So it turns out I AM an Australian composer.

When asking if I am really an Australian composer, and if it mattered all that much anyway, I was asking for trouble.  Especially in the week preceding Australia Day.

Comments posted to my Facebook page convinced me that when I questioned the value of national identity I did so in a myopia of macro-thinking (thinking “do I represent this nation?”), and was forgetting all about the micro-realities about identity (“do I live in my community?”).

Of course it matters if I am Australian to the children from Australia who play my music: me being from where they are from tells them that composers live in their community, which is a double shock to some people (the fact that composers are alive at all, and that they live down the road).  It matters to the Kiwi kids who find out I grew up half an hour away from where they live, or I went to school at their high school.

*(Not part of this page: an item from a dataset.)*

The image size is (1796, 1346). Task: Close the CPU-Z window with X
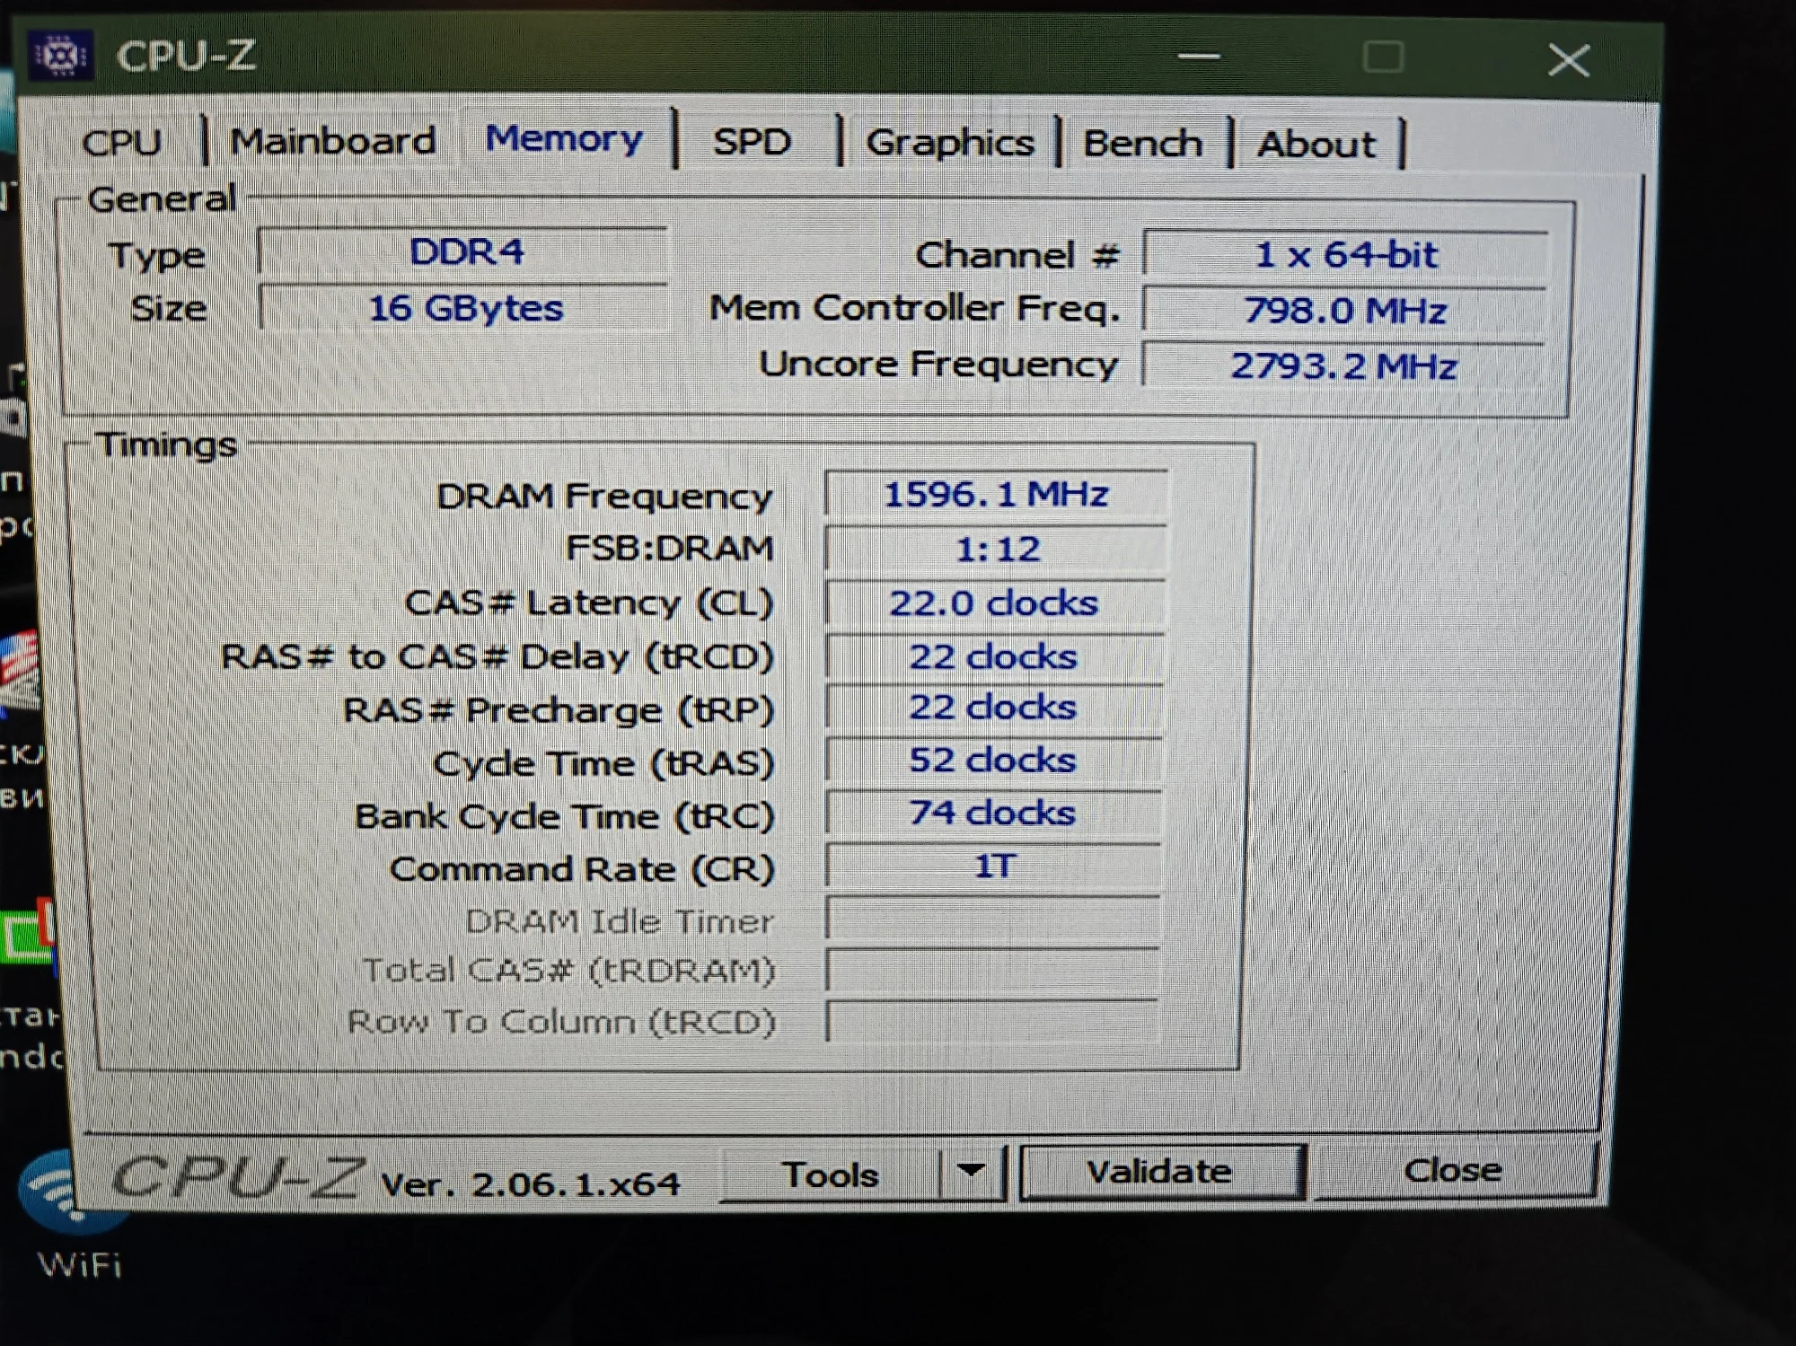click(x=1568, y=60)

Knowing that someone just like you (who lives in your street, who went to your school) has grown up to be a composer tells children that this is a perfectly legitimate career choice for them to make, and that real music (published and all) is composed in the very community they are living in.

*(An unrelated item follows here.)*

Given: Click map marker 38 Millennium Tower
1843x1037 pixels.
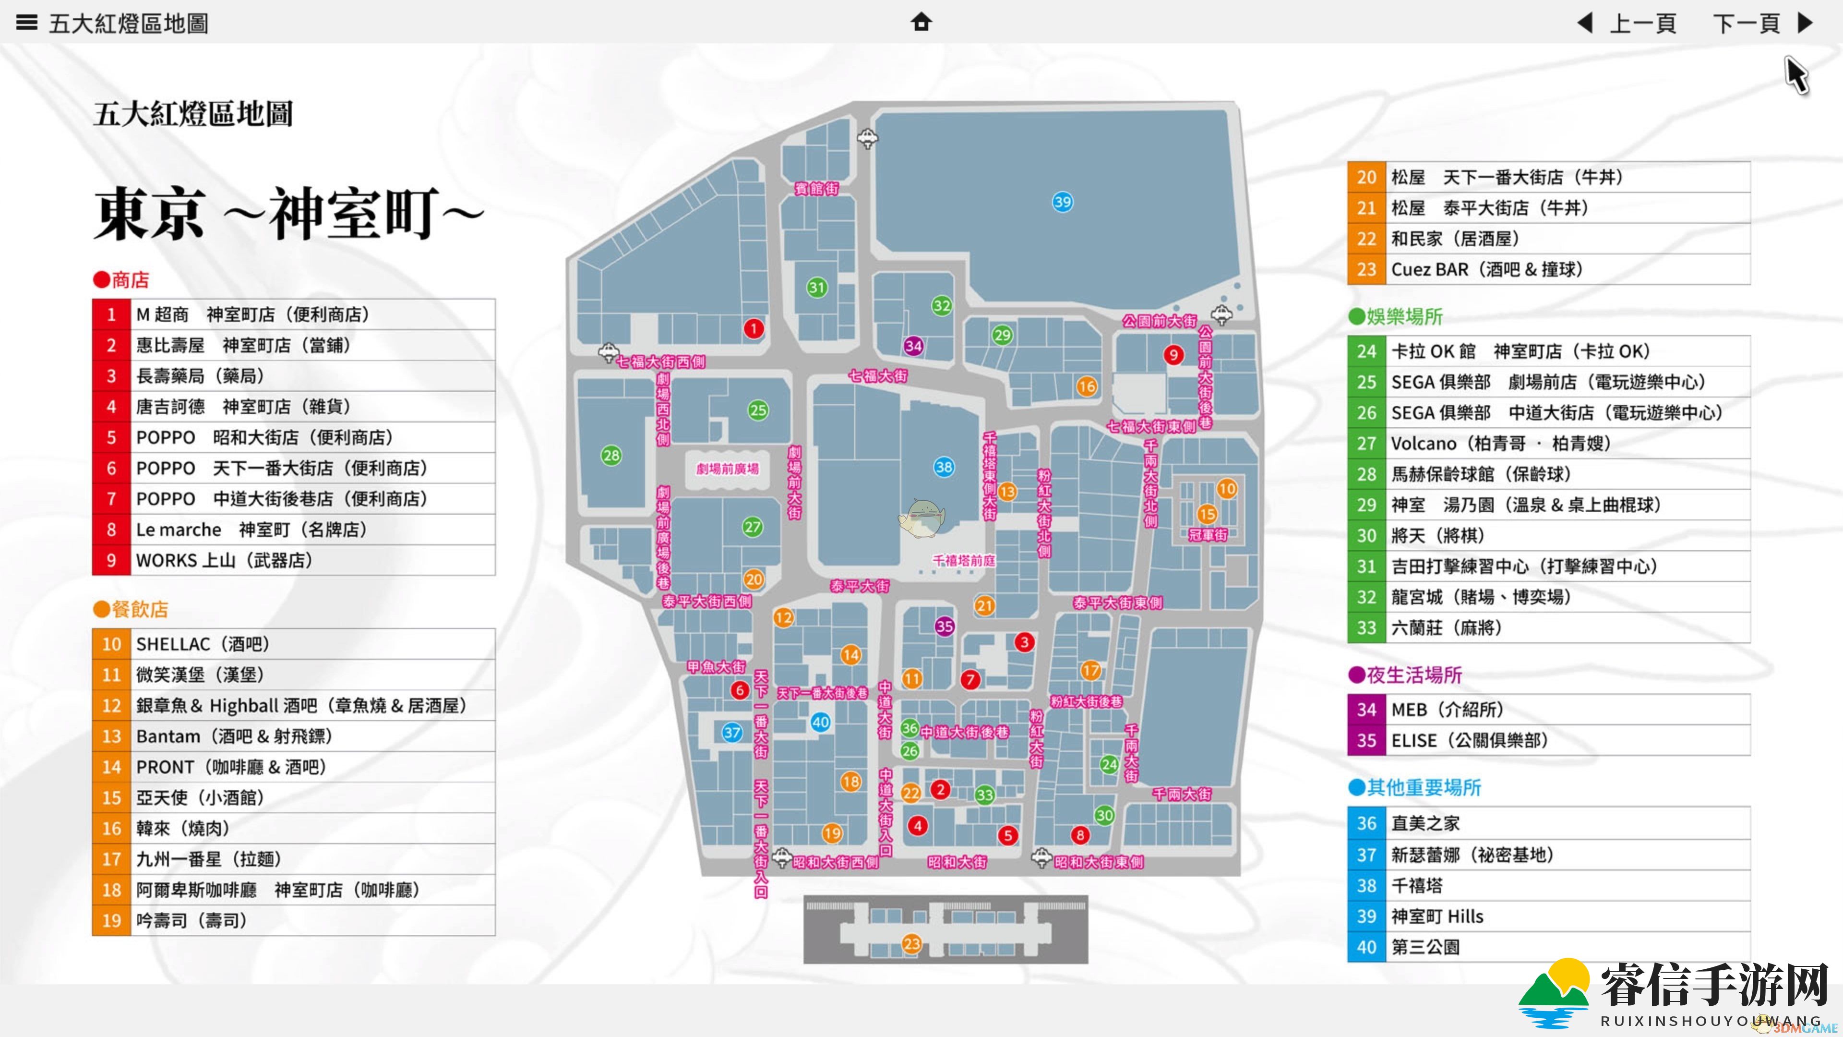Looking at the screenshot, I should (944, 467).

This can be a transformational realisation, especially in a world (classical music) where so many of the heroes are from a foreign country and well dead.  I don’t know what it’s like to grow up as a piano student in Germany, but it has to be an entirely different sensation, knowing that the Beethoven sonata you are learning was composed in a house only a short trip down the road, or that the Bach Prelude and Fugue you are practicing was first performed in the neighbouring town.  It simply has to change the way you set about the task, playing something indigenous, something local.

Then there’s the other aspect to my ambivalence about claiming to be an Australian composer: what does that even mean?  Well, Prince William’s speech writers summed it up for me on Thursday when they said that Australians are notable for their vibrancy, their straight forward ways and their classic sense of humour.  I caught a sound-bite of Prince William (participating in the state of Victoria’s Australia Day celebrations) listing off these admirable Australian attributes, and I realised that, on the basis of these qualities, I am entirely and deeply Australian, and my music is even more so.

What a relief.

2 thoughts on “So it turns out I AM an Australian composer.

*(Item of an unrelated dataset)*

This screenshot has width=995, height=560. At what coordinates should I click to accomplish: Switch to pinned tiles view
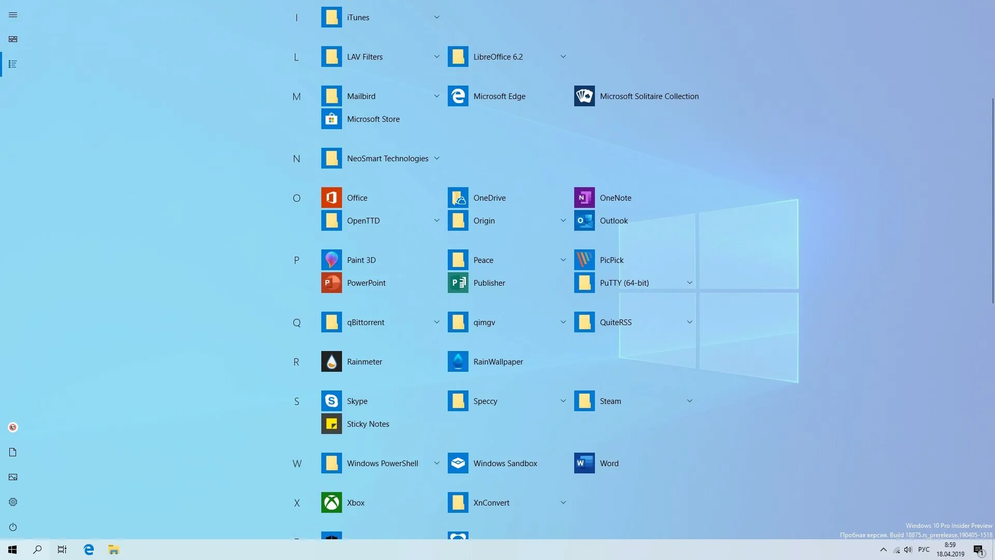coord(13,39)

  1. Sometimes I think Australian is applied to anyone famous who has lived for at least a few minutes in Australia. [Percy Grainger springs to mind.]

    But also, Australians are people who identify themselves as Australians, and Percy certainly did that and deliberately used Australian terminology and wrote on Australian themes.

    He could be a bit pompous, but!

    I agree with you that it is good to know that someone lives where you live and shares the same values.

    I enjoyed presenting a U3A program of Australian music last year, and was thrilled to be able to play the Classicla Destiantions theme by Paul Terracini who actually teaches at our conservatorium in Bathurst [amongst other roles], a new song by by Lawrie Orchard, who was our first director and the first Bathurst U3A Music Appreciation presenter and also Earwig by Tim Hansen, who hails from Orange. [Though Bathurst and Orange have a Melbourne-Sydney rivalry when it suits…]

  2. I believe that your identity is within you.

    Your mind interprets experiences, reactions (perceived identity of you from others) and feelings to create that identity.

    No certifiable, legislative body can totally embrace, reconcile or ratify it for you.

    There are English people here (that’s the only passport they have) that feel they are Australian. [Percy in reverse.]

    There are up to 15th generation Chinese oriented people here … and they identify as Australian.

    There are people here of my birthroots who have traded with Torres Strait Islanders ALL through their known hi-STORY-ical millenia because they belong to the same area…yet they are NOT Australian, but TSI people are.

    And today, I am. When I was born, I was. The legislation changed. I wasn’t. I certified it. So I STILL am!

    It may not add up in a government process or someone else’s oratorical version of who you are…

    …SO I can only deduce that our SHARED experience of Australia as a birth or home environment – be it legislative or empirical – can only be confirmed by our actions to BE and DECLARE that we are Australian before the world…

    …even if you’re waiting for the piece of paper to prove it!